=== THE INPUT ===
• • • •

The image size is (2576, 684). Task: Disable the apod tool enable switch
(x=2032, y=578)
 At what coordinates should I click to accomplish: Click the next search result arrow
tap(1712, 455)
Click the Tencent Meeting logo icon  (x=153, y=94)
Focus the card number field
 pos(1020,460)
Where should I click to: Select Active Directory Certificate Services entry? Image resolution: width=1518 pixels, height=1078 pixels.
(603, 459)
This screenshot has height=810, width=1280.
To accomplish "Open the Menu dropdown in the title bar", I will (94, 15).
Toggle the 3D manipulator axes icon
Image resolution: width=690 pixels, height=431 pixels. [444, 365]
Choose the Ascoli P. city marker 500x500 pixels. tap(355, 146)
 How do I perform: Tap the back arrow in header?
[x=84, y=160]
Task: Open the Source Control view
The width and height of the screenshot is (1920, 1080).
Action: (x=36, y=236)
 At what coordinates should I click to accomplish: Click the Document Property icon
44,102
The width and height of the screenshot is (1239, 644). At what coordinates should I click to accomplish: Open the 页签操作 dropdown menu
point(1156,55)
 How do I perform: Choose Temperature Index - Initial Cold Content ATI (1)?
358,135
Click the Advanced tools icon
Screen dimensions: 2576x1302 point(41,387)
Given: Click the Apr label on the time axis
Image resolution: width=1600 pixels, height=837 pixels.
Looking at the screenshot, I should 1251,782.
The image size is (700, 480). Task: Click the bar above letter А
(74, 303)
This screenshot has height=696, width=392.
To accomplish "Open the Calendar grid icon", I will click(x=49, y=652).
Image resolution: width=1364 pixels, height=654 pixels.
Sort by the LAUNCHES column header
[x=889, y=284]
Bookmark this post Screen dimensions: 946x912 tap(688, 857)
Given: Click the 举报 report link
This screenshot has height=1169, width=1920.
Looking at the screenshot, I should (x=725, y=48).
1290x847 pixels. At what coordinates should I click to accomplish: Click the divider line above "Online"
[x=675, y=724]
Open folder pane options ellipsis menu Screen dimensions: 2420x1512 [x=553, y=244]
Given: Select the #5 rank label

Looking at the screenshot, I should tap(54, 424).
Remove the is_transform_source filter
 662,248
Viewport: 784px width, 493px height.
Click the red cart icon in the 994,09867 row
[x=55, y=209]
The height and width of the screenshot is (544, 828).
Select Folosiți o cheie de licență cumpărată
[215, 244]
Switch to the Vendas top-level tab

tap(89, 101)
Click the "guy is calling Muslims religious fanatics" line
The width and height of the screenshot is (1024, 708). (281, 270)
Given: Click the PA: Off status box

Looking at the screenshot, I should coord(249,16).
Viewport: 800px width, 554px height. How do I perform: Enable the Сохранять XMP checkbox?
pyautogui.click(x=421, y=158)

• • • •

=== WHAT THIS TASK INVOLVES ===
Copy all of the records above word for word, without changing anything.

=== ANSWER TO THE EXERCISE ===
The image size is (2576, 684). Task: Disable the apod tool enable switch
(x=2032, y=578)
 At what coordinates should I click to accomplish: Click the next search result arrow
tap(1712, 455)
Click the Tencent Meeting logo icon  (x=153, y=94)
Focus the card number field
 pos(1020,460)
Where should I click to: Select Active Directory Certificate Services entry? Image resolution: width=1518 pixels, height=1078 pixels.
(603, 459)
This screenshot has height=810, width=1280.
To accomplish "Open the Menu dropdown in the title bar", I will (94, 15).
Toggle the 3D manipulator axes icon
Image resolution: width=690 pixels, height=431 pixels. [444, 365]
Choose the Ascoli P. city marker 500x500 pixels. tap(355, 146)
 How do I perform: Tap the back arrow in header?
[x=84, y=160]
Task: Open the Source Control view
The width and height of the screenshot is (1920, 1080).
Action: (x=36, y=236)
 At what coordinates should I click to accomplish: Click the Document Property icon
44,102
The width and height of the screenshot is (1239, 644). At what coordinates should I click to accomplish: Open the 页签操作 dropdown menu
point(1156,55)
 How do I perform: Choose Temperature Index - Initial Cold Content ATI (1)?
358,135
Click the Advanced tools icon
Screen dimensions: 2576x1302 point(41,387)
Given: Click the Apr label on the time axis
Image resolution: width=1600 pixels, height=837 pixels.
Looking at the screenshot, I should 1251,782.
The image size is (700, 480). Task: Click the bar above letter А
(74, 303)
This screenshot has height=696, width=392.
To accomplish "Open the Calendar grid icon", I will click(x=49, y=652).
Image resolution: width=1364 pixels, height=654 pixels.
Sort by the LAUNCHES column header
[x=889, y=284]
Bookmark this post Screen dimensions: 946x912 tap(688, 857)
Given: Click the 举报 report link
This screenshot has height=1169, width=1920.
Looking at the screenshot, I should (x=725, y=48).
1290x847 pixels. At what coordinates should I click to accomplish: Click the divider line above "Online"
[x=675, y=724]
Open folder pane options ellipsis menu Screen dimensions: 2420x1512 [x=553, y=244]
Given: Select the #5 rank label

Looking at the screenshot, I should tap(54, 424).
Remove the is_transform_source filter
 662,248
Viewport: 784px width, 493px height.
Click the red cart icon in the 994,09867 row
[x=55, y=209]
The height and width of the screenshot is (544, 828).
Select Folosiți o cheie de licență cumpărată
[215, 244]
Switch to the Vendas top-level tab

tap(89, 101)
Click the "guy is calling Muslims religious fanatics" line
The width and height of the screenshot is (1024, 708). (281, 270)
Given: Click the PA: Off status box

Looking at the screenshot, I should coord(249,16).
Viewport: 800px width, 554px height. How do I perform: Enable the Сохранять XMP checkbox?
pyautogui.click(x=421, y=158)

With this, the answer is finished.